Special counsel Robert Mueller found multiple actions taken by Trump that were “capable of exerting undue influence over law enforcement investigations,” Mueller said in his redacted report released Thursday.

“The President’s efforts to influence the investigation were mostly unsuccessful, but that is largely because the persons who surrounded the President declined to carry out orders or accede to his requests,” the report said. Because of this, no obstruction charges against those around Trump were brought by Mueller beyond what he had already filed.

Mueller’s assessment came after he spent nearly 200 pages recounting the various episodes he uncovered in his obstruction of justice probe as well as the legal framework he used to analyze them. The report paints a far more damning picture than what Attorney General William Barr portrayed publicly when initially previewing of the report’s top-line conclusions.

In addition to his high-profile public attacks on the investigation and those leading it, Trump privately “engaged in a series of targeted efforts to control the investigation,” Mueller said.

Those efforts included “direct and indirect contacts with witnesses with the potential to influence their testimony.” They also include private episodes — some previously reported, some new — in which Trump sought to use intermediaries to fire Mueller and to pressure then-Attorney General Jeff Sessions to narrow the probes scope.

“Viewing the acts collectively can help to illuminate their significance,” Mueller said.

How Mueller describes the obstruction aspect of his inquiry is strikingly different than the tone Barr has taken while previewing the report.
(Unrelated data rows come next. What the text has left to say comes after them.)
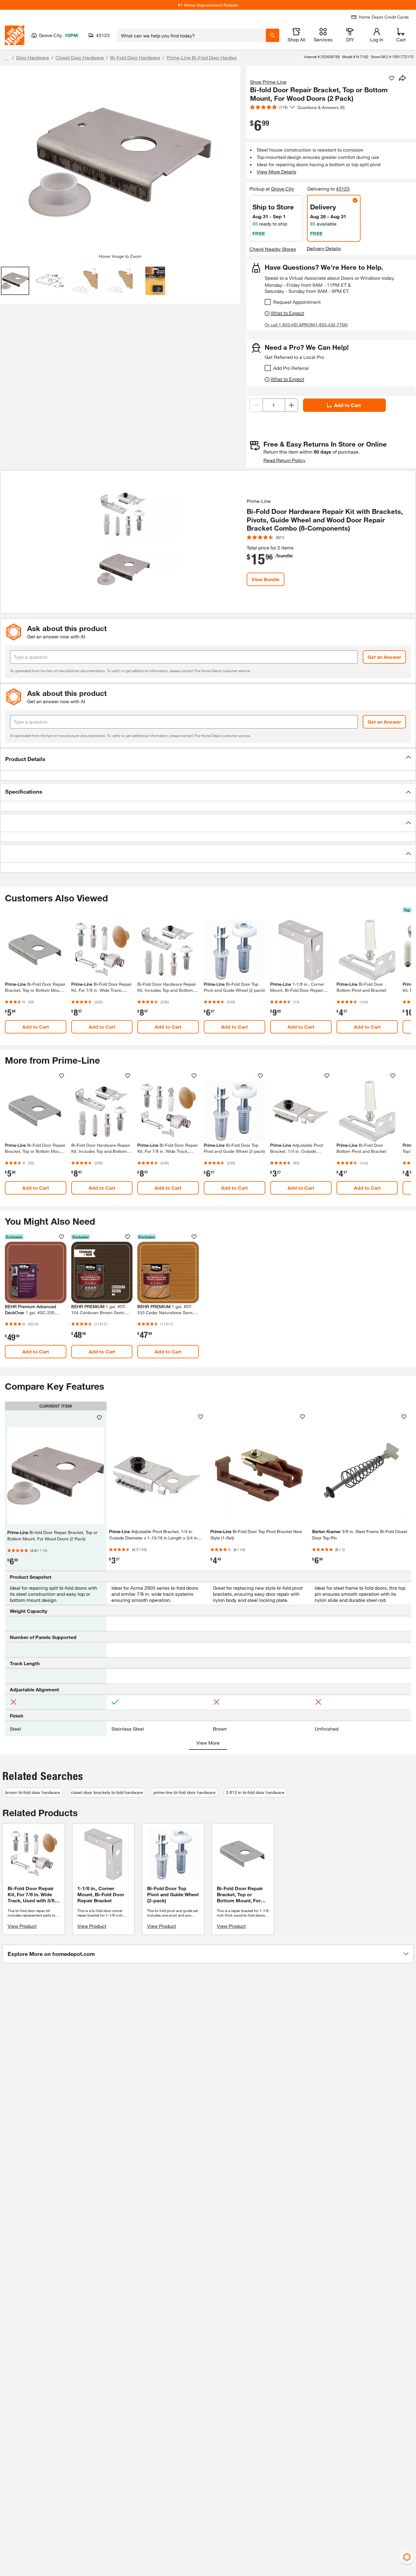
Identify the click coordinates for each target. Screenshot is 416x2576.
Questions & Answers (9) (321, 107)
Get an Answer (384, 657)
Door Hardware (32, 57)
Barr has emphasized that many of the actions Mueller probed took place in public view, and stressed that a factor in his own determination that Trump’s conduct was not criminal was that Mueller had not established evidence proving the underlying collusion crime.

Mueller said that, despite the absence of evidence establishing Trump-Russia collusion, he did find evidence in the obstruction probe that pointed “to a range of other possible personal motives animating the President’s conduct.” Mueller said Trump’s actions were driven in part by uncertainty over whether other events during the 2016 campaign, such as his advanced knowledge of the Wikileaks email dumps or the June 2016 Trump Tower meeting, “could be seen as criminal activity by the President, his campaign, or his family.”

As for the public nature of certain Trump actions, Mueller acknowledged that the public nature of them makes a corrupt intent more difficult to prove.

However, he said, “the President’s power to influence actions, persons, and events is enhanced by his unique ability to attract attention through use of mass communications.”

“And no principle of law excludes public acts from the scope of obstruction statutes,” Mueller stressed. “If the likely effect of the acts is to intimidate witnesses or alter their testimony, the justice system’s integrity is equally threatened.”